Problem
The response must consist of every record, restated word for word.

Collected data entries:

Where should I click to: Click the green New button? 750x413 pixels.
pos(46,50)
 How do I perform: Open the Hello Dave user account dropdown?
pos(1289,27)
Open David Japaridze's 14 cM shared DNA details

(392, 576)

Result
Where should I click to: Click the green New button? 750x413 pixels.
pos(46,50)
 How do I perform: Open the Hello Dave user account dropdown?
pos(1289,27)
Open David Japaridze's 14 cM shared DNA details

(392, 576)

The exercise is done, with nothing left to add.